We recommend monitoring any significant increase in the number of full GCs. How you do this will vary depending on the type of Collector being used. For the G1 Garbage Collector (G1GC), monitor the java_lang_G1_Old_Generation_CollectionCount
metric.
Blocked threads
A high number of blocked or stuck threads means there are fewer threads available to process requests. An increase in blocked threads could indicate a problem.
We recommend creating an alert that is triggered when the number of blocked threads exceeds 10%.
- alert: BlockedThreads
expr: avg by(instance) (rate(jvm_threads_state{state="BLOCKED"}[5m])) * 100 > 10
for: 0m
labels:
severity: warning
annotations:
summary: Blocked Threads (instance {{ $labels.instance }})
description: "Blocked Threads are > 10%"
Database connection pool
The database connection pool should be tuned for the size of the instance (such as the number of users and plugins). It also needs to match what the database allows.
We recommend creating an alert that is triggered when the number of connections is consistently near the maximum for an amount of time.
Example alert:
- alert: DatabaseConnections
expr: 100*(<domain>_BasicDataSource_NumActive{connectionpool="connections"}/
<domain>_BasicDataSource_MaxTotal{connectionpool="connections"}) > 90
for: 5m
labels:
severity: warning
annotations:
summary: Database Connections (instance {{ $labels.instance }})

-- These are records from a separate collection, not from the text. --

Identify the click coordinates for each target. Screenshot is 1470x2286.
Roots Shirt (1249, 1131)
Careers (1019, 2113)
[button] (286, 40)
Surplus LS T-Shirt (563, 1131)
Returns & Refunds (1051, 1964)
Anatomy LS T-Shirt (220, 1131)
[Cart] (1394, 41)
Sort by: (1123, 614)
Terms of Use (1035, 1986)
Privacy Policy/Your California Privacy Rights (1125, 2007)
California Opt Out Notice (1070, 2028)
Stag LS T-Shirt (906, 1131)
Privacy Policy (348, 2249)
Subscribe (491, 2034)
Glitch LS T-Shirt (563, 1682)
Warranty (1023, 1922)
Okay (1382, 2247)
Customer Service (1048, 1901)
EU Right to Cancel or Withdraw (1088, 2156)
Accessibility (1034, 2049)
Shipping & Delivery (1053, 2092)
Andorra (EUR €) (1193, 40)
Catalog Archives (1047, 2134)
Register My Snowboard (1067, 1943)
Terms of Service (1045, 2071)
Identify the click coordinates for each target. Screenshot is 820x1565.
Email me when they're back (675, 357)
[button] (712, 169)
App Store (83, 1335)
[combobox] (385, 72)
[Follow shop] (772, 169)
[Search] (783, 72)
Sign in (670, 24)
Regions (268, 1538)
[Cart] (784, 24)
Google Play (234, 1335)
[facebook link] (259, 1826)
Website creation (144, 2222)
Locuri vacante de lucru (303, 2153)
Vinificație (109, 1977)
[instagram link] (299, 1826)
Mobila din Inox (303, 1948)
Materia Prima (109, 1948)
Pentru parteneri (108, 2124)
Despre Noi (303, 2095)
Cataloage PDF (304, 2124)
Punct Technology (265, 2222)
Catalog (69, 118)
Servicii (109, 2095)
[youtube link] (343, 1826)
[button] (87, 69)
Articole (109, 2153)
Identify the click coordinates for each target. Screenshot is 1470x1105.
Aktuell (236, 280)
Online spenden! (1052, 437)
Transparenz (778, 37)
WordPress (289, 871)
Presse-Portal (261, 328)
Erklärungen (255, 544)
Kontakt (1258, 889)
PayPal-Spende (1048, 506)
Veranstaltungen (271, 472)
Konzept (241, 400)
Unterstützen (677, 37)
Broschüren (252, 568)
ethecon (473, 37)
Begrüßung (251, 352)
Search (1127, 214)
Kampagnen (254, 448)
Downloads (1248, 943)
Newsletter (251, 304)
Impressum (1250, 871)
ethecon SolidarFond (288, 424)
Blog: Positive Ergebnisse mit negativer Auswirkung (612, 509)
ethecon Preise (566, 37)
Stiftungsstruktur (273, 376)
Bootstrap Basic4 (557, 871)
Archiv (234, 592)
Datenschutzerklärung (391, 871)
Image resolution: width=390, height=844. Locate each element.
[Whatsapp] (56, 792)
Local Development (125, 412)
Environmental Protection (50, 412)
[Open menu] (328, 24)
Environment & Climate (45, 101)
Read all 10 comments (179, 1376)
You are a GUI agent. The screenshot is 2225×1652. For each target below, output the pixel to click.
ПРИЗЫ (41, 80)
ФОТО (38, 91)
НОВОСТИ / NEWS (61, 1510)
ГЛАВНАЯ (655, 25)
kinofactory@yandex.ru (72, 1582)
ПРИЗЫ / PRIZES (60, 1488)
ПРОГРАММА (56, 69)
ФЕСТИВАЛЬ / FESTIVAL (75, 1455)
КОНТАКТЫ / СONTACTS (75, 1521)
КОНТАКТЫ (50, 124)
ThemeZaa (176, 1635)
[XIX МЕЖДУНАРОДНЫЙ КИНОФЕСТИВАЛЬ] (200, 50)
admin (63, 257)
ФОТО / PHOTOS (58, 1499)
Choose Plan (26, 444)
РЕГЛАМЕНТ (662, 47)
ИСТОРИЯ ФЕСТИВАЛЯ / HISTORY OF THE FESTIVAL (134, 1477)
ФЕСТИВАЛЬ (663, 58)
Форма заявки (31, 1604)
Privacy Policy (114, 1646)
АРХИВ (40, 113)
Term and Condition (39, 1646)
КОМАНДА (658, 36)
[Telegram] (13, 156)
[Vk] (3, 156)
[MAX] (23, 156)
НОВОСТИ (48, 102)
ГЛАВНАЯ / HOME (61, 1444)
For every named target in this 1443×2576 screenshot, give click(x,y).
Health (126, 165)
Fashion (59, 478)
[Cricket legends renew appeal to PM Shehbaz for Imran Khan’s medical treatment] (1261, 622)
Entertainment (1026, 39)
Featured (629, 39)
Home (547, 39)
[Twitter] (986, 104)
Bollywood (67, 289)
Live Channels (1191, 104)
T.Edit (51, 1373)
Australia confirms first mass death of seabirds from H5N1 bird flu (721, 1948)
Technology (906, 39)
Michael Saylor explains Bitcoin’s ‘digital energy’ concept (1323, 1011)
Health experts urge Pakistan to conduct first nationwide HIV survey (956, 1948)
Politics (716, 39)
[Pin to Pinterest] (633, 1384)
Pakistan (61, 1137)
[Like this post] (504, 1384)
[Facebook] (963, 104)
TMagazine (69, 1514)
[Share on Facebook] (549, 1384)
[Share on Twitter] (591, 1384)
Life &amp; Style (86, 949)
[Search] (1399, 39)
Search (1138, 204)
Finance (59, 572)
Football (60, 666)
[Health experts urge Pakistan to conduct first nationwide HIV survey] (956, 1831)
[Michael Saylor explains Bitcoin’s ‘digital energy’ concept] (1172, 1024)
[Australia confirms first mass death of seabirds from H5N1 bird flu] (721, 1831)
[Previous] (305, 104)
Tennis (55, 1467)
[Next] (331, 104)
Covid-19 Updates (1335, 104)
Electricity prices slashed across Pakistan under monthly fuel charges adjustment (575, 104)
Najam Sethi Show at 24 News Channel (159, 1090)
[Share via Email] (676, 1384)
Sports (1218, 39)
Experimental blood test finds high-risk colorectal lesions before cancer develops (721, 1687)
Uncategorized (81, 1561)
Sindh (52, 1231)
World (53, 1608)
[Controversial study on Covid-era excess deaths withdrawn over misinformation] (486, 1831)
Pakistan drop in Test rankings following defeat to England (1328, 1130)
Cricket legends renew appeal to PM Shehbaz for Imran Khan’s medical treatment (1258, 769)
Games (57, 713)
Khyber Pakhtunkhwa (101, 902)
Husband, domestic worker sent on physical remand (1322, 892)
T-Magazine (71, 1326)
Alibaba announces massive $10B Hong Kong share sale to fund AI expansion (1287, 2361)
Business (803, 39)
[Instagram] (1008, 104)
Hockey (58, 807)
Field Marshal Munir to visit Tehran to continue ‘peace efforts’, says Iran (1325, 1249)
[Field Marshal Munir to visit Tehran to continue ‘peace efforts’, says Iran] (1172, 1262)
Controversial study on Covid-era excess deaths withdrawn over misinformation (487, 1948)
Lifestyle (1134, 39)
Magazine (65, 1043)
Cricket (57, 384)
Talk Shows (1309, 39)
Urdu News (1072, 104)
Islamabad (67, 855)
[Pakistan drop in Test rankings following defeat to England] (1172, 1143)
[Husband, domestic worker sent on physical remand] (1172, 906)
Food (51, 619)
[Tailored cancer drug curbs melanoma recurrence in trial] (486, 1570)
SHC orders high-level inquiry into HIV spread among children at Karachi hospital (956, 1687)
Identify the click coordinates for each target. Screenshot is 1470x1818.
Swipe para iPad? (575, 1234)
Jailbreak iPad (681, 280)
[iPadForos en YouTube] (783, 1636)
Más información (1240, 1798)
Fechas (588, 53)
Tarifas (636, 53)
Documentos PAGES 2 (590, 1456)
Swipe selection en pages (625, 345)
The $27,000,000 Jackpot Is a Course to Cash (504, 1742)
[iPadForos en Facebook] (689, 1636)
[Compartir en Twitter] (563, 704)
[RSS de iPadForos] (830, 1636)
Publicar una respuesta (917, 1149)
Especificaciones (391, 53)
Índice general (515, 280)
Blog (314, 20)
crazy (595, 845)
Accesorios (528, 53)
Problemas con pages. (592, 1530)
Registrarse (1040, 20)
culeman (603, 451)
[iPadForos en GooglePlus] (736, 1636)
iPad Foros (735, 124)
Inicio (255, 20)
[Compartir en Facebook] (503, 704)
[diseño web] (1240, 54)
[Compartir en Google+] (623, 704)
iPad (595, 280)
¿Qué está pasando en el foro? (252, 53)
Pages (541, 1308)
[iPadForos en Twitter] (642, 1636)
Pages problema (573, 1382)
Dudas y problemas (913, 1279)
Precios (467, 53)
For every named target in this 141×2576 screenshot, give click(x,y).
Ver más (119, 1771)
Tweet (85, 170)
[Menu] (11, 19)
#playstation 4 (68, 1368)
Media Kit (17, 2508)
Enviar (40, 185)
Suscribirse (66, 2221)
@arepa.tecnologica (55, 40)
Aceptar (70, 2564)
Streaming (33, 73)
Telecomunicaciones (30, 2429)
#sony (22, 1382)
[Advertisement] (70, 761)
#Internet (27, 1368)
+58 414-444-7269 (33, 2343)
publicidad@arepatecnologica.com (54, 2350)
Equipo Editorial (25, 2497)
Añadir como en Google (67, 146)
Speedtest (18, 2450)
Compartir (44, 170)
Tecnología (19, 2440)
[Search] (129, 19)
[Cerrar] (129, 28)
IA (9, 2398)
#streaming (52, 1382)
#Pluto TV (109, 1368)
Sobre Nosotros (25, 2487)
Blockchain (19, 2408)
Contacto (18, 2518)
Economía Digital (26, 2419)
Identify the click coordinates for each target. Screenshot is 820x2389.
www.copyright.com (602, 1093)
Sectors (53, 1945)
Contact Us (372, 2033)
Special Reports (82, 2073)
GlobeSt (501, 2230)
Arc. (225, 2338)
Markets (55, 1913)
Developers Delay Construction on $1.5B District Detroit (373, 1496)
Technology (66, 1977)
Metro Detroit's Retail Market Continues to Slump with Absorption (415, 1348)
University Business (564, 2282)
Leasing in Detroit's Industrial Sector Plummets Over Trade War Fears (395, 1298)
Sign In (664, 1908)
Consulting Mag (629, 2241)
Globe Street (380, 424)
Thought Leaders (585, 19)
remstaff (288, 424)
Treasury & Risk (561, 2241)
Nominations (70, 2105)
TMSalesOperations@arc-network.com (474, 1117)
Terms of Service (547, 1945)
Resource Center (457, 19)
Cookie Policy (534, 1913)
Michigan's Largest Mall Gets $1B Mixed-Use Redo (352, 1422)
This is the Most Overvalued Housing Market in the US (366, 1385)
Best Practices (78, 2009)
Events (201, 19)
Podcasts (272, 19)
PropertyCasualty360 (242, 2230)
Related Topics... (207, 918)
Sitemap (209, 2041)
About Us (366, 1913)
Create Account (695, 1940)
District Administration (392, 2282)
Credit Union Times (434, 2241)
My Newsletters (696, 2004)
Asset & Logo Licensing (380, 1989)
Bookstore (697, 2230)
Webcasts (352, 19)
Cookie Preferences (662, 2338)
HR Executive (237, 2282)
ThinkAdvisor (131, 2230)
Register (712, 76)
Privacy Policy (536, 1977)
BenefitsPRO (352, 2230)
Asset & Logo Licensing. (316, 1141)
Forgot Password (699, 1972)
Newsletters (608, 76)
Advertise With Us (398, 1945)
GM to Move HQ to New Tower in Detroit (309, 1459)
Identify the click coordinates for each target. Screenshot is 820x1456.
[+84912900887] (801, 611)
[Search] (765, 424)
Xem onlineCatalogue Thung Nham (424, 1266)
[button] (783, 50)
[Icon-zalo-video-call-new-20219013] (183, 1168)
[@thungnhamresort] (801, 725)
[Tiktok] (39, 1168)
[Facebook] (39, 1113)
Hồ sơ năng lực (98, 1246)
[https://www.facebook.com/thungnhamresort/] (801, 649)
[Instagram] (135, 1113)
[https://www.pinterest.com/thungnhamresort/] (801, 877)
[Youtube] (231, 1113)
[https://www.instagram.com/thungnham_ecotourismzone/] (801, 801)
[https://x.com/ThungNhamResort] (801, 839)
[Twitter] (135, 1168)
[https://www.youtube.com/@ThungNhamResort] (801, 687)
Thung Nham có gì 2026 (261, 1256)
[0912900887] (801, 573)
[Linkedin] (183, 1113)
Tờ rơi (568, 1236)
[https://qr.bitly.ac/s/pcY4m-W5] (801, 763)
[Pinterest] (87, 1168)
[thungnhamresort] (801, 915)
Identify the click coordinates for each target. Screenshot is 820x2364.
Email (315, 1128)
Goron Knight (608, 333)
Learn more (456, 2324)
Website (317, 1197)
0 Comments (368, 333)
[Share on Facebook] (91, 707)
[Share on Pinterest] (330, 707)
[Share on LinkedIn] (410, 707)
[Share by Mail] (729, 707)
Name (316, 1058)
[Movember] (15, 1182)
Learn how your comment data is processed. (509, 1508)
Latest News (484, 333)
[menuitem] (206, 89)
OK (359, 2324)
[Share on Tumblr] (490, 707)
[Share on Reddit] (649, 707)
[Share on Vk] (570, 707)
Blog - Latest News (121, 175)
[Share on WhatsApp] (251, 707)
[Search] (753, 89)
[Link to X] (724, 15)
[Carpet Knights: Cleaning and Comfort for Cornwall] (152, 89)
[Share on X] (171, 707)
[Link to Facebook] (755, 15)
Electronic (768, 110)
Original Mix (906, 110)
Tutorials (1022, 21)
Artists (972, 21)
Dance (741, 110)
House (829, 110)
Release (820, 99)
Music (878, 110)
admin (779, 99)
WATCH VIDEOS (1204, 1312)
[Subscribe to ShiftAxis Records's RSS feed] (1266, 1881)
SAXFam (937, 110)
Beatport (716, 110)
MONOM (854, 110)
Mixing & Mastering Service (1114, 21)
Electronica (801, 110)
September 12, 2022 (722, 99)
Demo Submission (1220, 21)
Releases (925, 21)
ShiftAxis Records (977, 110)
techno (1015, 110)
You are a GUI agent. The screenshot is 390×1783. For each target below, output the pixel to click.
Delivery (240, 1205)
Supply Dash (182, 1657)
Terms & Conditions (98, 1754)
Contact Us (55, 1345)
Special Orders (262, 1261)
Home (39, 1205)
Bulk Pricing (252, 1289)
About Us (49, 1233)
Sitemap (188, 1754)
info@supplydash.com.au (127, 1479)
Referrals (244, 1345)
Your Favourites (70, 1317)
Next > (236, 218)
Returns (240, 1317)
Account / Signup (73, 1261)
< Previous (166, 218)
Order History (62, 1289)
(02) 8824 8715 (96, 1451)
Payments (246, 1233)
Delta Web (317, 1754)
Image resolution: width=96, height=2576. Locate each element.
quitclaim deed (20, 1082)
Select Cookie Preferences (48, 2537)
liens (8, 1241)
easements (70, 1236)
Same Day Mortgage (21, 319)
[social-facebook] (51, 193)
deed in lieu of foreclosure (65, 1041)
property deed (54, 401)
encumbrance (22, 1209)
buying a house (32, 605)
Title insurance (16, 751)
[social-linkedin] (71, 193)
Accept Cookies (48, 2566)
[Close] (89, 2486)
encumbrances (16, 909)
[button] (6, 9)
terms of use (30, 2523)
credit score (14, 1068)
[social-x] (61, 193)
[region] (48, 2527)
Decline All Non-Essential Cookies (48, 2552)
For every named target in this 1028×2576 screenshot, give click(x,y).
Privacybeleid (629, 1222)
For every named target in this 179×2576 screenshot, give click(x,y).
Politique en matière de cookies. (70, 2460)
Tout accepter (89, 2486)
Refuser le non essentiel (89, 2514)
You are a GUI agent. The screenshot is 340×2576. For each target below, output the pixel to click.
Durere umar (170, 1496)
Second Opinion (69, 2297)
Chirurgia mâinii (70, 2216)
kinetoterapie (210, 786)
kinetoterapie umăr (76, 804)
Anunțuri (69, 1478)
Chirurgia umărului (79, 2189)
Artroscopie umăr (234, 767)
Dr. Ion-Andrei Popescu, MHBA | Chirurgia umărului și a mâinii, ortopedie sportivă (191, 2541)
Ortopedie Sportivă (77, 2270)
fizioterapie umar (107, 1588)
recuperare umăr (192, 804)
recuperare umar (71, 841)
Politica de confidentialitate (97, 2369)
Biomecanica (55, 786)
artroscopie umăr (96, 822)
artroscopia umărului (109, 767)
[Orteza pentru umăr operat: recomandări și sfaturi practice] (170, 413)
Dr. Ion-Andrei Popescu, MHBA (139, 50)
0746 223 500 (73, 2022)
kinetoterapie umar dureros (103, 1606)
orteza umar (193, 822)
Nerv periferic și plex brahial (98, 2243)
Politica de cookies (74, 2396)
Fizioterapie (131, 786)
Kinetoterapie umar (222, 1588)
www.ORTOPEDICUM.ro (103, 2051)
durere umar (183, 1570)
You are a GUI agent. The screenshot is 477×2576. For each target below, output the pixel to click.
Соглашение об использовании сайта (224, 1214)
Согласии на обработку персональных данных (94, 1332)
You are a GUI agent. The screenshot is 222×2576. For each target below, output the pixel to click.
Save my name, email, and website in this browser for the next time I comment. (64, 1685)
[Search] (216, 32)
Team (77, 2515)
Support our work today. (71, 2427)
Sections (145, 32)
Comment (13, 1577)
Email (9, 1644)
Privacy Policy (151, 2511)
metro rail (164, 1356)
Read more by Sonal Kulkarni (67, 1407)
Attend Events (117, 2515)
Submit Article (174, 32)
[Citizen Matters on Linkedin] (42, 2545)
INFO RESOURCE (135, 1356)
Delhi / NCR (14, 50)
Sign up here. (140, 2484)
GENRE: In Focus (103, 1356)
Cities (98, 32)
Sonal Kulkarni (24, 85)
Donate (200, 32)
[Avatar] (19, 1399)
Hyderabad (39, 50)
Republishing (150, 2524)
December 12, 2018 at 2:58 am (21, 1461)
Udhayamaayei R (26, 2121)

description: "Database Connections are filling up (< 10% left)"
Reacting to alerts
Some issues are transient, or may resolve themselves, while others could be a warning sign of a major performance degradation.
When investigating the source of the problem, the app specific metrics below can help. If it's clear from the metrics that one particular app is spending more time or calling an API more frequently, you could try disabling that app to see whether performance improves. If it's a critical app, raise a support ticket, and include any relevant data extracts from your monitoring with the support zip.